Please duplicate, word for word, the stretch of the diary entries from "-Screw this whole" through "bittersweet, all told.".

(TEXT SEGMENT)
★ ★ ★ ★
The Chief Rabbit
(29 October - 7 November 2000)
7 November 2000
-Today, we get to find out (officially) that we have a new Fascist President. Wahoo. For fun's sake, check out how close my prediction of 2 months ago was to being right about the electoral college... we shall see how it holds up tonight.
-From a few days ago, Brandzy has dubbed me "the boy who cried sheep". He's actually using that slogan far too much nowadays.
-I'm writing cases like they're goin' outta style...
-So, it would seem that my new official job at the Library is finder-of-missing-books. Just because I found 6 last night, they think I'm some sort of highly skilled person in this regard. Frankly, I think I got lucky. But I keep finding 'em, so I'll take it - it's a more fun job than going book by book to make sure they're in order!
-Democracy is so antiquated.
6 November 2000
-Johnny needs initiative. Other than that, he's so good to go, it ain't funny.
-My Dad cracks me up. He's got a whole treatise... "Thank You for Not Voting".
-Man, if only I were as un-lonely as Brandzy appears to be. If only Brandzy had had some of the urgency-inspiring experiences as I appear to have had. If Brandzy & I combined, we could be hot stuff...
-So much of life is spent in this state... content, lonely, stable, focused. Hopeful. Alive, but unfortuantely not lively.
-Be afraid, be very afraid: I just was bored & done with my usual internet run (hunger site, fantasy basketball, links listed above, etc.), so I typed in something utterly random. Not only did this lead me to an ACTUAL website, but the website has been owned & operated under the name I typed in. It's not just a domain name waiting to be snapped up, it's been a-snapped. Click here to see the source of fear.
-Beantown's 2-dimensional today. I mean, it LOOKS that way. It probably ALWAYS is that way. You know what I mean.
-Hirsch's class was silly today! Simply silly!! Ay, I can barely handle it...
-That'd Be Us. See?
5 November 2000
-Well, it was Parent's Weekend after all. If we can't have the parents come, Ariela makes a decent substitute in many ways, I s'pose.
-I guess that resolves that.
-My window, between the clouds, the gentle sheets of rain, the fall colored trees, & the colonial buildings of Waltham, looks alarmingly like a stereotypical New England catalog cover. Good Lord, I'm living in a painting.
-That kid worries me a lot. But I think that's part of the idea.
-The nature of peoples' communication is so integrally revealing as to the nature of everything else about them. I'm almost tempted to adopt an East Asian linguistic approach & declare that people are not stable entities, but facets of their actions... basically, to say that individuals are not nouns, but verbs. I find it very compelling when multifarious forms of communication are the verb(s) in question.
4 November 2000
-5-0, 273. That'd be us.
-Screw this whole winning & losing business. It's just not that important. & it's not really going to work out, or at least often won't. Fletch was so surprised by my level of fatalism about it all, but I think he just missed the point that if I expect the worst & become comfortable with it, it makes everything more filled by perspective.
-If he doesn't watch out, Brandzy's about to find himself floating in the waters off Salem as far as this debate team is concerned. Comprende?
-I'm tired of contention. I'm ready for some support.
3 November 2000
-Barring something really weird, this will be the weekend where Zirkin surpasses Steve as my all-time most debated-with partner. Steve & I shared 42 rounds, whereas Zirk & I are currently at 39. We'd better have more than 5 rounds this weekend, which will lead to said result. That's kinda bittersweet, all told.
★ ★ ★ ★
(COLLECTED DATA)
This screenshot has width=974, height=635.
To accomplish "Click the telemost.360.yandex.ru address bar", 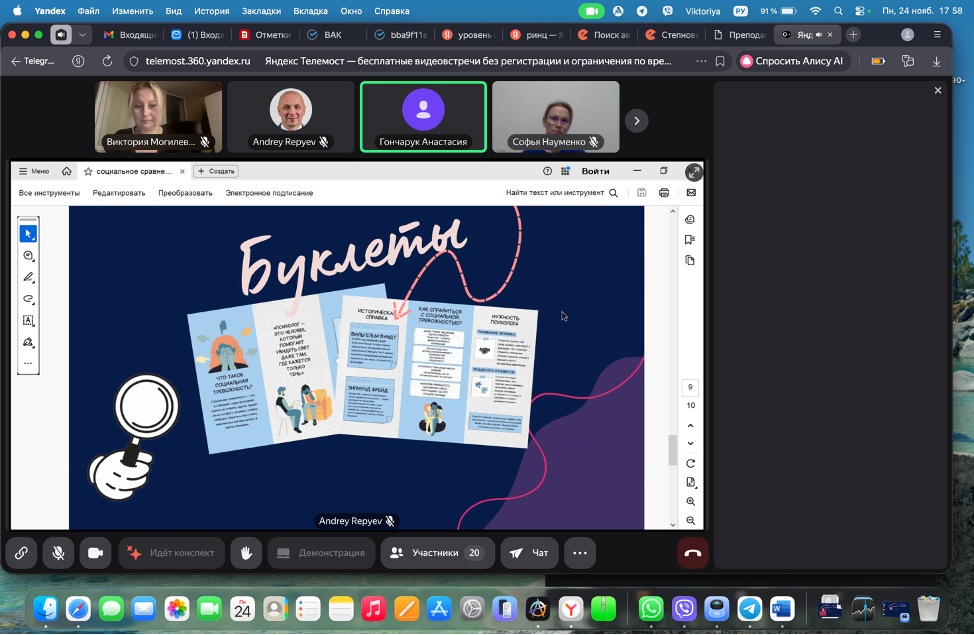I will pyautogui.click(x=198, y=60).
★ ★ ★ ★
(COMPLETE ANSWER)
-Screw this whole winning & losing business. It's just not that important. & it's not really going to work out, or at least often won't. Fletch was so surprised by my level of fatalism about it all, but I think he just missed the point that if I expect the worst & become comfortable with it, it makes everything more filled by perspective.
-If he doesn't watch out, Brandzy's about to find himself floating in the waters off Salem as far as this debate team is concerned. Comprende?
-I'm tired of contention. I'm ready for some support.
3 November 2000
-Barring something really weird, this will be the weekend where Zirkin surpasses Steve as my all-time most debated-with partner. Steve & I shared 42 rounds, whereas Zirk & I are currently at 39. We'd better have more than 5 rounds this weekend, which will lead to said result. That's kinda bittersweet, all told.